L’iris aigue-marine de Cole le jaugea. Nounours serra les dents :

— Ecoute-moi bien : t’es là depuis quatre jours et y a quasiment autant de cadavres sur ta route. On t’a fait une place chez nous. Tu t’es fait agressé, je le regrette, mais j’y suis pour rien. Et là, deux abrutis que j’essaie d’éviter comme la peste depuis deux ans te courent après. Si tu m’fais pas confiance, alors on arrête là et on se sépare.

Nounours se félicita d’avoir tiré cette carte. Il avait vu juste : Cole avait peur à l’idée de finir seul. Le garçon se ressaisit, essuya une larme insolante qui roulait sur sa joue, puis déclara :

— C’est mon père.

Il se reprit de suite :

— Mais c’est un salaud ! Je veux plus jamais avoir à faire à lui.

Une chappe de plomb s’écrasa dans le corps de Calvin. Ce gars devant lui, pétrifié de terreur… il s’inventait une vie. Un menteur compulsif. Un malade. Nounours se releva, plus déçu que jamais, certain d’avoir pris sous son aile un pauvre type qui avait clairement besoin de soins. Il s’assit sur un des sièges, les coudes sur les genoux, les mains sur le menton, dans un silence absolu. Cole le fixait. il attendait une réaction qui ne vint pas. Les portes s’ouvrirent sur Mansfield. Se refermèrent.

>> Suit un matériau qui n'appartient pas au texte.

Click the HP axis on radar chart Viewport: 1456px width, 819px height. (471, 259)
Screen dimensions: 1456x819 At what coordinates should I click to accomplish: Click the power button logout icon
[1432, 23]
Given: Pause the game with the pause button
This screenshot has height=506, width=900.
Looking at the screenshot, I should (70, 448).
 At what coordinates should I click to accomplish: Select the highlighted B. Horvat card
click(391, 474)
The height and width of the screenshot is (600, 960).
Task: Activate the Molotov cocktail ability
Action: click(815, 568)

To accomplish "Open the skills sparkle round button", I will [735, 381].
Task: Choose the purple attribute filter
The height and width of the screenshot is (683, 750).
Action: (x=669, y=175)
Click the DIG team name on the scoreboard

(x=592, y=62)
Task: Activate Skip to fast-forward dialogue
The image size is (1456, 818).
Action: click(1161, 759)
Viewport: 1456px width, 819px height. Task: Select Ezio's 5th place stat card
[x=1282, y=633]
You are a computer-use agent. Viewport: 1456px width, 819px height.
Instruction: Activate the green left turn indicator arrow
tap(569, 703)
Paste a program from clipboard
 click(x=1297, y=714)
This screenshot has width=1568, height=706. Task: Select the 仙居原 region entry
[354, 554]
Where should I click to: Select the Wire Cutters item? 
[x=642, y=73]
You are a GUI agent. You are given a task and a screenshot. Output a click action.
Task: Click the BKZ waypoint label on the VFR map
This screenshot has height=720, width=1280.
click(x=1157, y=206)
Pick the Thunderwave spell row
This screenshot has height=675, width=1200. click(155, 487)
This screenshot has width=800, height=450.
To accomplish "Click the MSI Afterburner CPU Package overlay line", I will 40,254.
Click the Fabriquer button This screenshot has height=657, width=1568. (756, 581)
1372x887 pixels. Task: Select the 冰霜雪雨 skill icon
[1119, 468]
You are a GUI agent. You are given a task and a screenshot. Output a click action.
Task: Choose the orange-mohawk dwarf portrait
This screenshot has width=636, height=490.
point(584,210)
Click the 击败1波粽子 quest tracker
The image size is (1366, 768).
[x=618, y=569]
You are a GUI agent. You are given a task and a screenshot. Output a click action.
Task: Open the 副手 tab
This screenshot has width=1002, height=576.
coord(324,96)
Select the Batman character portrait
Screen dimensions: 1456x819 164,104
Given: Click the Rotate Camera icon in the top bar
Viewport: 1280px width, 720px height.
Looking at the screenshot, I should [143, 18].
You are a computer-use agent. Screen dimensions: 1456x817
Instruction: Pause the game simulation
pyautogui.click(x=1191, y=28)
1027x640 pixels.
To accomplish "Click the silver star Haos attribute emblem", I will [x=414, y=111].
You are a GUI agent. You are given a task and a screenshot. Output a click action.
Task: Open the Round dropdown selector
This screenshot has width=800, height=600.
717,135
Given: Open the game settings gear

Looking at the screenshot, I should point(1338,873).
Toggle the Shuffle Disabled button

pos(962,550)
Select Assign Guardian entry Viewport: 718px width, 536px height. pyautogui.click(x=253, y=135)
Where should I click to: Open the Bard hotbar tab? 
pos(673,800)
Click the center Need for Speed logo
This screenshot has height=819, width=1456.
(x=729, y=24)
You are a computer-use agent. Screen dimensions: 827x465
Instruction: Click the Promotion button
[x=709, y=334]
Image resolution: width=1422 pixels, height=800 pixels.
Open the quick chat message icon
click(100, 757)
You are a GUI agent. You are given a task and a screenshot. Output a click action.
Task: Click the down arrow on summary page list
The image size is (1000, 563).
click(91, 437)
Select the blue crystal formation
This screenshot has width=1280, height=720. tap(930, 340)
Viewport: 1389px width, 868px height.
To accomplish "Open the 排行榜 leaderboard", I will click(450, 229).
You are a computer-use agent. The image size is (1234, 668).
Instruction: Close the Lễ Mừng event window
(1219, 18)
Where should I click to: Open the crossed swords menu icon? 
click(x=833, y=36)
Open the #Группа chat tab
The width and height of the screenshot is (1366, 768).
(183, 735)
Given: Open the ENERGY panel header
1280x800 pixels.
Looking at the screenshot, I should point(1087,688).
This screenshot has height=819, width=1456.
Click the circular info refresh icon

Plus que deux arrêts avant le parc. Plus Nours tergiversait, plus il était convaincu d’une chose : il ne pouvait pas ramener Cole au terrain-vague. Il était dangereux, à sa manière.

— Nounours ? s’inquiéta Cole d’une petite voix tandis que la sclérotique de son œil valide se teintait de rouge. Je… je suis pas comme lui.

Lambda aboya d’indignation quand son maître le repoussa pour mieux se redresser.

— Je suis pas comme mon père, tenta-il pour sortir Calvin de son mutisme.

— Arrête, gronda ce dernier. Je sais pas si tu crois un mot de ce que tu dis ou si tu te fous de ma gueule, mais dans les deux cas, ça va mal finir pour toi.

L’air interdit de Cole lui rappela ce côté naïf qui lui avait plu de prime abord. Il avait espéré se faire un vrai pote. Pourquoi pas ce p’tit blond, survenu de nulle part. On avait tous besoin d’un ami et Calvin n’en avait jamais vraiment eu. Lambda sentit son malaise, car il délaissa le malotru trop stupide pour apprécier ses câlins et vint poser une patte compatissante sur la jambe de Nounours. Que ce soit ce geste, l’air confus de Cole ou sa tristesse d’avoir été ainsi berné, Calvin soupira, puis contra d’un argument irréfutable :

— Tu peux pas être le fils de Jedefray Coldman. C’est pas possible. Il est mort y a des années.